Катя нагнала на улице Белозерова. С желтым, спавшимся лицом, он тащил огромный узел с вещами.
Катя смотрела смеющимися глазами.
– Ну, что, Владимир Иванович, – провокационные слухи?
Белозеров покрутил головой.
– Плохо дело.
– Куда это вы?
– В советской квартире оставаться неудобно. Перебираюсь к знакомым на частную.
Кате захотелось его подразнить.
– А ведь, пожалуй, придется вам дать ответ в кой-каких ваших действиях.
Он еще больше пожелтел, в глазах прополз унылый испуг.
– Собственно, что ж я такого делал? – Потом покрутил головою и бледно улыбнулся. – А ведь, чего доброго, – повесят!
– Ну, не повесят. Споете им из "Жизни за царя": "Чую правду".
У крыльца военного комиссариата стояла кучка красноармейцев. Один насмешливо спросил Белозерова!
– Что, товарищ, на дачу перебираетесь?
– Да, знаете, – на прежней воздух что-то плох стал.
В толпе засмеялись. Сзади до них донеслось:
– Пулю бы ему в спину!
Белозеров свернул в переулок.
На набережной просто одетая женщина, по виду прислуга, подбежала к парню с винтовкой и крикнула:
– Патруль! Останови эту женщину! Она контрреволюционерка!
Хорошо одетая дама спешила уйти в боковую улицу.
– Держи, а то уйдет!
Милиционер побежал за дамой и схватил ее за руку.
– Что вам надо?
– Она сейчас пропаганду пущала. Говорила, что слава, мол, богу, большевиков гонют. Грабителями называла большевиков.
– Что вы… Оставьте меня… Чего вы меня хватаете?
– Ты что говорила?
– Ничего я не говорила… Спрашивала только, правда ли, что большевики уходят из города.
– Ишь, какая теперь смирная стала! Нет, ты говорила: туда им и дорога, сволочи поганой. Придут доброволы, они вам всем покажут, как нас обижать… Веди ее, патруль! Я в свидетелях.

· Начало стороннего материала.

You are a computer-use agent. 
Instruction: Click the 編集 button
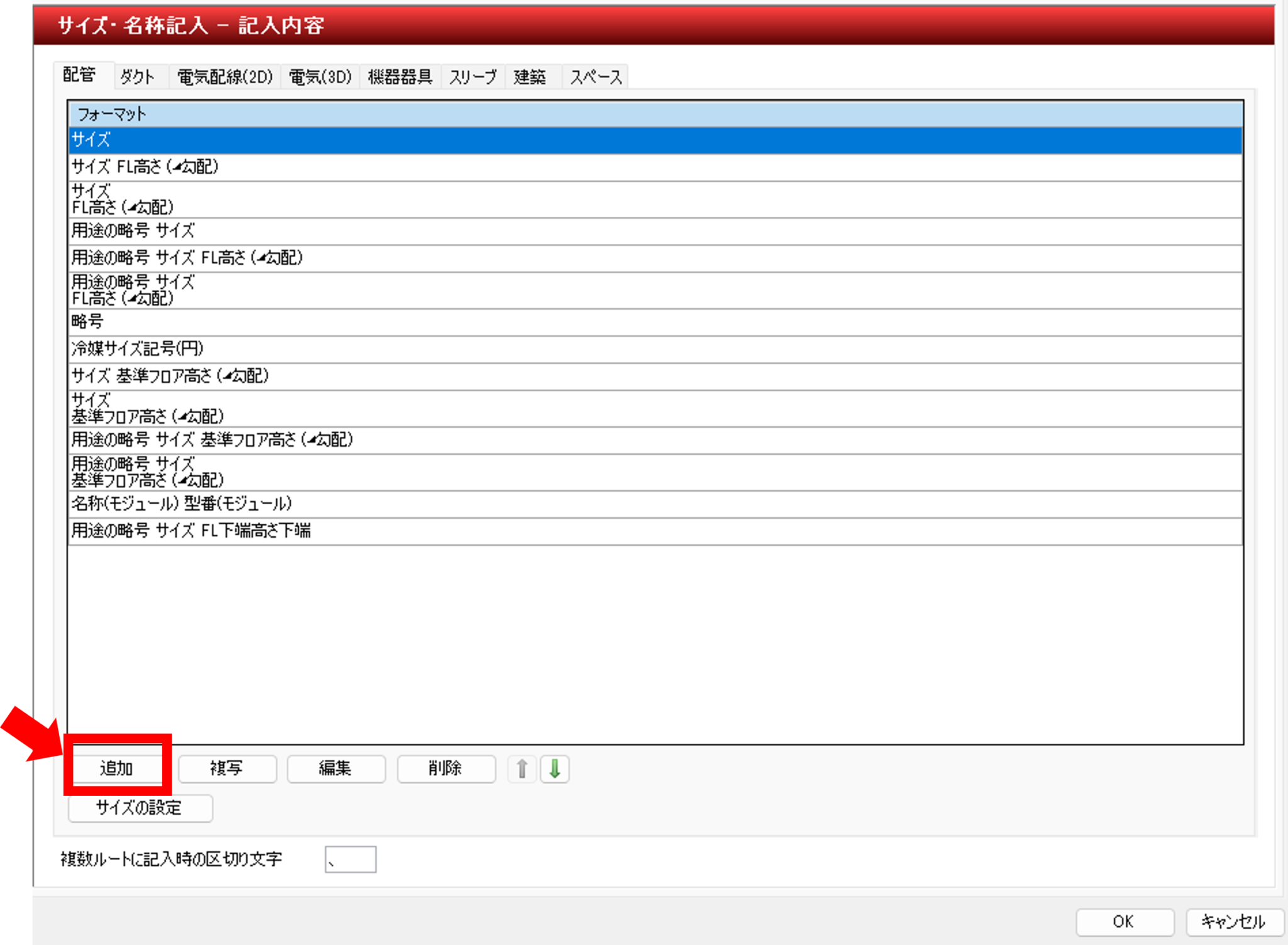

Парень с обеими женщинами пошел к Особому отделу.
На бульваре, у постамента снятого памятника Александру Второму, Катя встретила Мириманова. Он спросил глухим голосом:
– Вы слышали, что они сегодня ночью сделали?
– Что?
– Расстреляли всех заложников и политических арестованных. Вывели из тюрьмы и расстреляли за свалками.
– Что вы говорите?!
– Там уж целая толпа родственников.
– Господи! Да ведь в тюрьму, наверно, и папу перевели!..

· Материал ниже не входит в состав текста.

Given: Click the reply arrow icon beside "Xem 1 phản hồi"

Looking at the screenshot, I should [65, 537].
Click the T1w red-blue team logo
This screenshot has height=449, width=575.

Катя бросилась прочь. Вбежала в Женотдел. В загаженных комнатах был беспорядок, бумаги валялись на полу, служащих не было. В дальней комнате Вера с Настасьей Петровной и татаркою Мурэ жгли в комнате бумаги. Вера исхудала за несколько часов, впалые щеки были бескровны.
– Вера! Скорей, пойди сюда!
Они вышли в пустую комнату.
– Ты знаешь, что сегодня ночью… Говорят, ночью расстреляли всех, кто в тюрьме.
Вера, прикусив губу, ответила:
– Да. Расстреляли. Увезти невозможно, а оставить – значит освободить. Опять пойдут против нас.
– Расстреляли! Всех! Значит, и папу!.. Господи! И это тоже нужно было для революции? Честного, благородного, непреклонного! Ни пятнышка на всем человеке!
Катя прорвалась рыданиями.
– Проклятье вашей революции, которая привлекает к себе только подлецов и хамов и уничтожает всех благородных! И ты, – ты тоже с этими палачами! А ведь раньше ты руку отказалась подать доктору только за то, что он присутствовал при казни!.. Вера, Верочка! Что же это такое случилось?
– Ну, Катя!..
– Что такое случилось? Верочка, да неужели же это возможно?
По бледным щекам Веры непроизвольно лились слезы, но лицо было неподвижно и строго. Катя сказала:
– Пойдем, посмотрим трупы. Может, отыщем папу.
– Пойдем.
Ивана Ильича среди трупов не оказалось.
Под вечер в комнату к ним поспешно вошла Надежда Александровна.
– Вера, едем. Машина у крыльца, наши ждут… Что это с тобою?
Вера безучастно спросила:
– Куда едем?
Надежда Александровна удивилась.
– Как куда? В Джанкой. Приказ – немедленно эвакуироваться всем ответственным работникам, ты же знаешь. Воинским частям тоже приказ, – как можно скорее уходить с позиций.
– Да, да… – Вера повела глазами, словно стараясь что-то припомнить. – Да. Захватите других товарищей.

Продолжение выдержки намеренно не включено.